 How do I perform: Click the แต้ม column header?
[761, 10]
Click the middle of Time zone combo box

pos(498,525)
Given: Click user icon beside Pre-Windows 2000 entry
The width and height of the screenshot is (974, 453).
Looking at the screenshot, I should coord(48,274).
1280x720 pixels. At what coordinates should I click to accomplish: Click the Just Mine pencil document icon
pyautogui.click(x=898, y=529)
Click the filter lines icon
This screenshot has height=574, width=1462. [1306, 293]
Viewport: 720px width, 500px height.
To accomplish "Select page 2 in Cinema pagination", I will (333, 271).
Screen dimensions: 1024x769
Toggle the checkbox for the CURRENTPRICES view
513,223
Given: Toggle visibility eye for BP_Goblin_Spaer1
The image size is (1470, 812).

= = = = = = =

Requirement
Copy every item above word for word, keeping each line in its original order.

Response for this exercise
 How do I perform: Click the แต้ม column header?
[761, 10]
Click the middle of Time zone combo box

pos(498,525)
Given: Click user icon beside Pre-Windows 2000 entry
The width and height of the screenshot is (974, 453).
Looking at the screenshot, I should coord(48,274).
1280x720 pixels. At what coordinates should I click to accomplish: Click the Just Mine pencil document icon
pyautogui.click(x=898, y=529)
Click the filter lines icon
This screenshot has height=574, width=1462. [1306, 293]
Viewport: 720px width, 500px height.
To accomplish "Select page 2 in Cinema pagination", I will (333, 271).
Screen dimensions: 1024x769
Toggle the checkbox for the CURRENTPRICES view
513,223
Given: Toggle visibility eye for BP_Goblin_Spaer1
The image size is (1470, 812).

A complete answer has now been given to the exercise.